Hobart opened his eyes. “But it didn’t happen that way. They got to the lip of the hole and stopped and just stood there. Waited in the moonlight. Watched us floundering around looking for fresh clips. We didn’t have any. Then the crowd parted and some kind of an officer walked through. He looked down at us and smiled. Black face, white teeth, in the moonlight. It hit us then. We thought we’d been in deep shit before, but that was nothing. This was deep shit. We’d just killed hundreds of their guys and we were about to be captured.”

“How did it go down?”

“Surprisingly well, at the beginning. They stole everything of any value immediately. Then they slapped us around a little bit for a minute, but it was really nothing. I had worse from the NCOs in boot camp. We had these little Stars and Stripes patches on our BDUs, and I thought maybe they counted for something. The first few days were chaos. We were chained all the time, but that was more out of necessity than cruelty. They had no jail facilities. They had nothing, really. They’d been living in the bush for years. No infrastructure. But they fed us. Appalling food, but it was the same as they were eating, and it’s the thought that counts. Then after a week it was clear the coup had succeeded, so they all moved into O-Town proper and took us with them and put us in the city prison. We were in a separate wing for about four weeks. We figured they were maybe negotiating with Washington. They fed us and left us alone. We could hear bad stuff elsewhere in the building, but we figured we were special. So altogether the first month was a day at the beach compared to what came later.”

“What came later?”

“Evidently they gave up on Washington or stopped thinking we were special because they took us out of the separate wing and tossed us in with some of the others. And that was bad. Real bad. Incredible overcrowding, filth, disease, no clean water, almost no food. We were skeletons inside a month. Savages after two. I went six months without even lying down, the first cell was so crowded. We were ankle deep in shit, literally. There were worms. At night the place crawled with them. People were dying from disease and starvation. Then they put us on trial.”

“You had a trial?”

“I guess it was a trial. War crimes, probably. I had no idea what they were saying.”

“Weren’t they speaking French?”

“That’s for government and diplomacy. The rest of them speak tribal languages. It was just two hours of noise to me, and then they found us guilty. They took us back to the big house and we found out that the part we’d already been in was the VIP accommodations. Now we were headed for general population, which was a whole lot worse. Two months later I figured I was about as low as I could go. But I was wrong. Because then I had a birthday.”
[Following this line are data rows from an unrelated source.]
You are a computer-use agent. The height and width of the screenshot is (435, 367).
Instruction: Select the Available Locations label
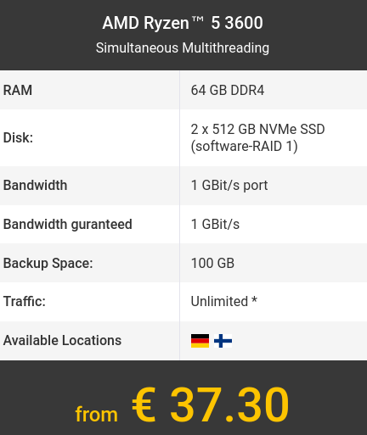[62, 340]
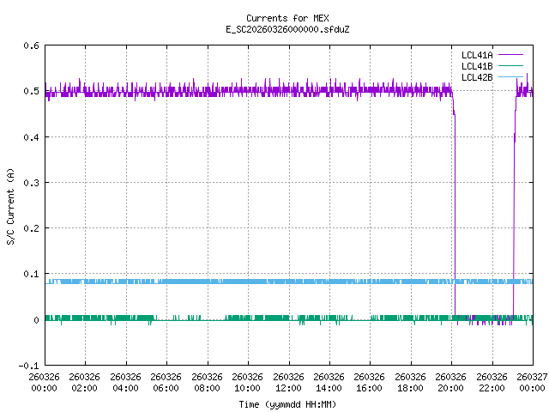The width and height of the screenshot is (549, 412).
Task: Click the 0.6 y-axis tick label
Action: 29,46
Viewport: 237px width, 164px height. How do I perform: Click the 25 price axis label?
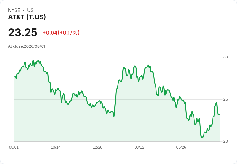[x=225, y=99]
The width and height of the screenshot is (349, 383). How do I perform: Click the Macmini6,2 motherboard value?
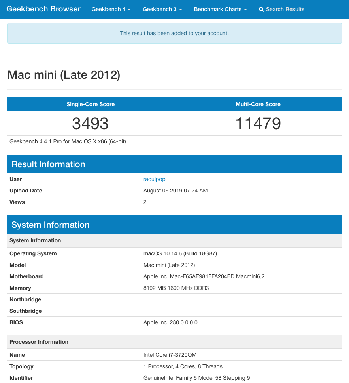coord(204,276)
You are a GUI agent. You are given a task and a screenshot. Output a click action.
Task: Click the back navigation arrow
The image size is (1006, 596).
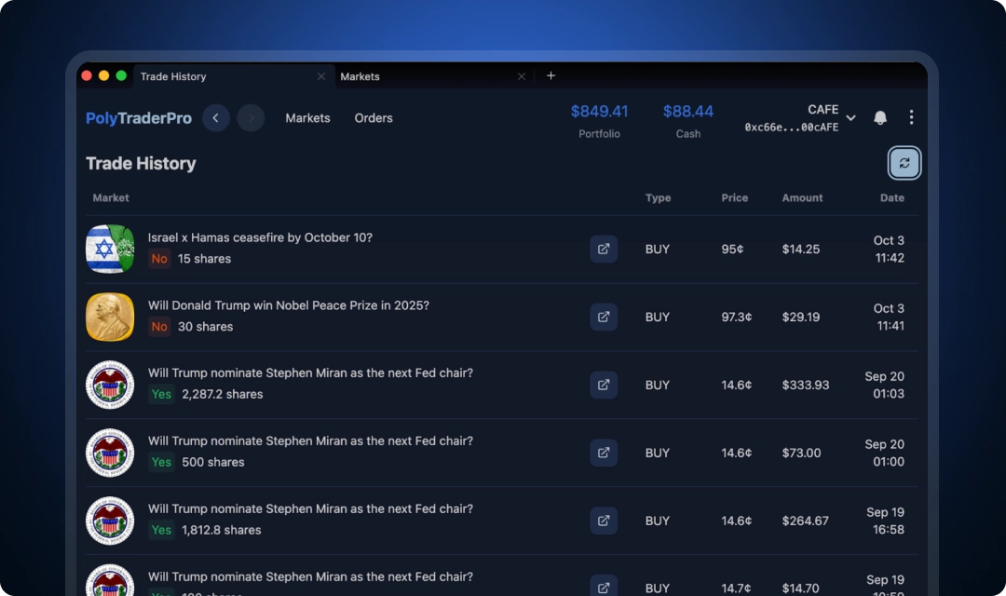coord(215,117)
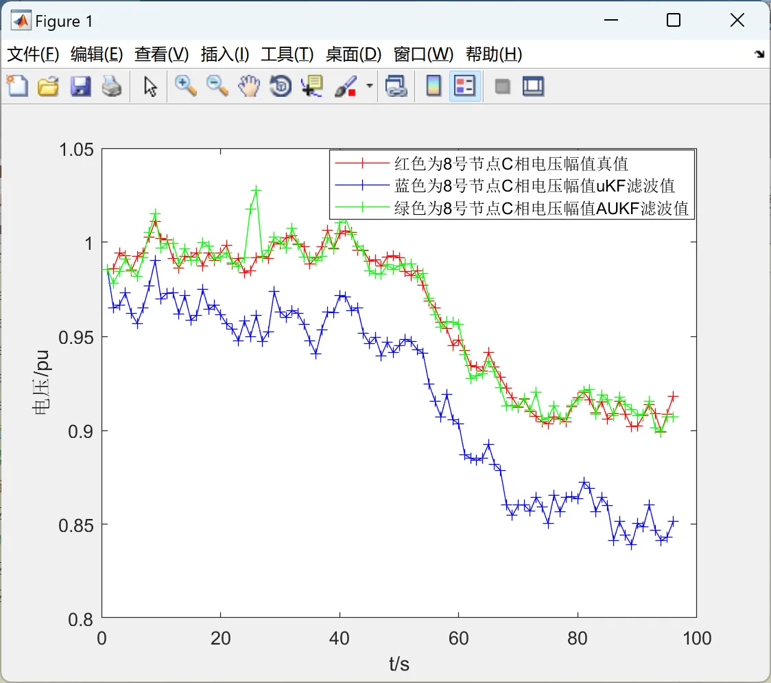This screenshot has height=683, width=771.
Task: Open the 文件(F) menu
Action: [x=33, y=54]
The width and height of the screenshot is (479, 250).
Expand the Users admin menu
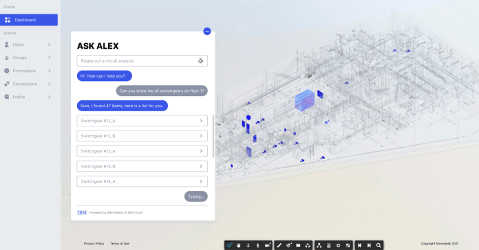29,45
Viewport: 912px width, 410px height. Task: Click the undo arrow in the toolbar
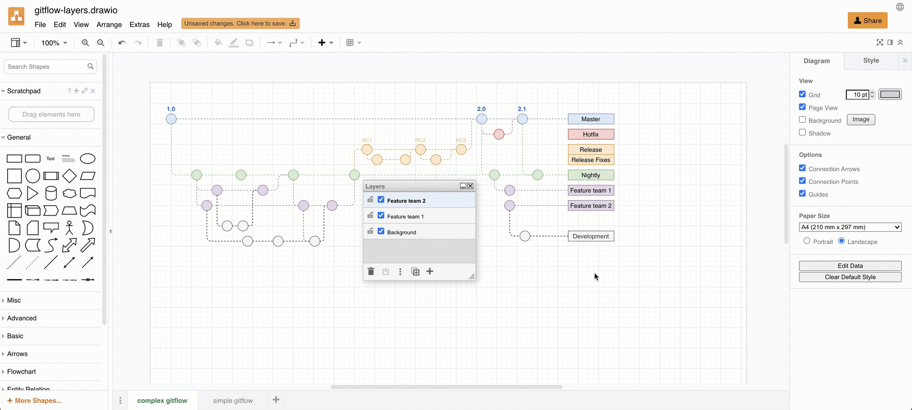tap(122, 43)
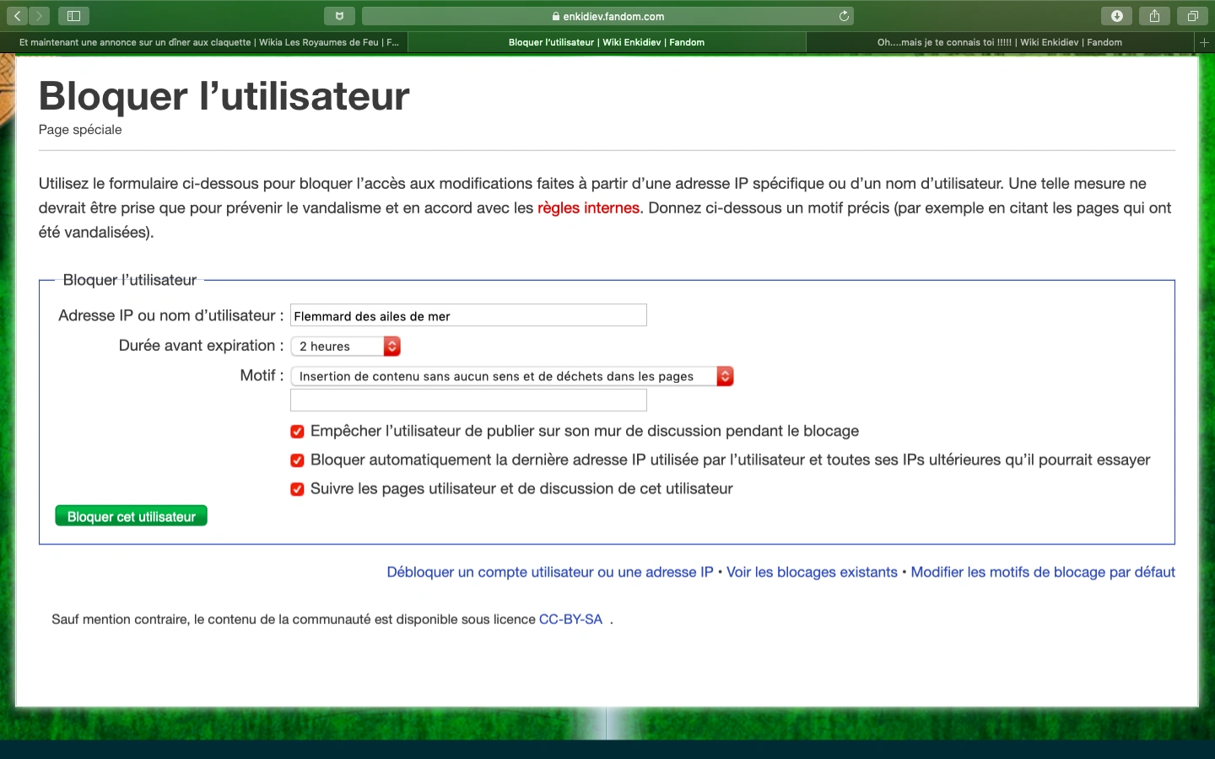Open the '2 heures' duration dropdown

tap(346, 347)
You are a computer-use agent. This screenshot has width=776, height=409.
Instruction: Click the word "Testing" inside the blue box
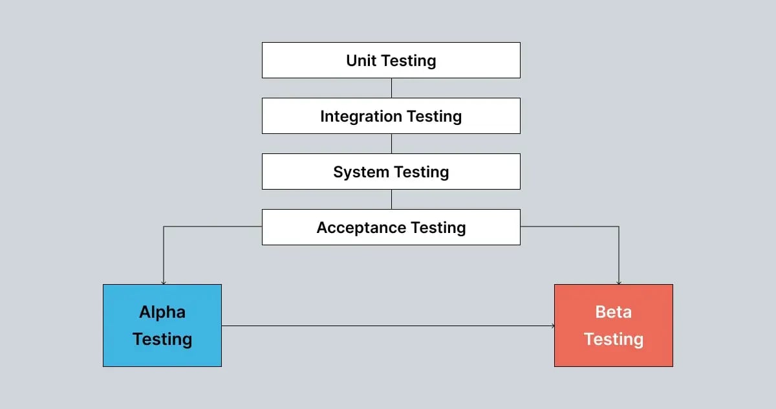click(x=162, y=339)
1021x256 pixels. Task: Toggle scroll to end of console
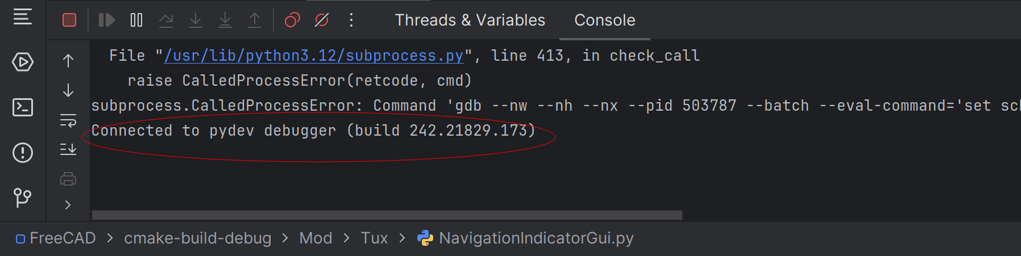coord(68,149)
“What happened on your birthday?”

“They gave me a present.”

“Which was?”

“A choice.”

“Of what?”

“They hauled out about a dozen guys. I guess we all shared the same birthday. They took us to a courtyard. First thing I noticed was a big bucket of tar on a propane burner. It was bubbling away. Real hot. I remembered the smell from when I was a kid, from when they were blacktopping roads where I lived. My mother believed some old superstition that said if a kid sniffed the tar smell it would protect him from getting coughs and colds. She would send us out to chase the trucks. So I knew the smell real well. Then I saw next to the bucket was a big stone block, all black with blood. Then some big guard grabbed a machete and started screaming at the first guy in line. I had no idea what he was saying. The guy next to me spoke a little English and translated for me. He said we had a choice. Three choices, actually. To celebrate our birthdays we were going to lose a foot. First choice, left or right. Second choice, long pants or short pants. That was a kind of joke. It meant we could be cut above the knee or below. Our choice. Third choice, we could use the bucket or not. Our choice. You plunge the stump in there, the boiling tar seals the arteries and cauterizes the wound. Choose not to, and you bleed out and die. Our choice. But the guard said we had to choose fast. We weren’t allowed to mess around and hold up the queue behind us.”

Silence in the tiny room. Nobody spoke. There was no sound at all, except faint incongruous New York City sirens in the far distance.

Hobart said, “I chose left, long pants, and yes to the bucket.”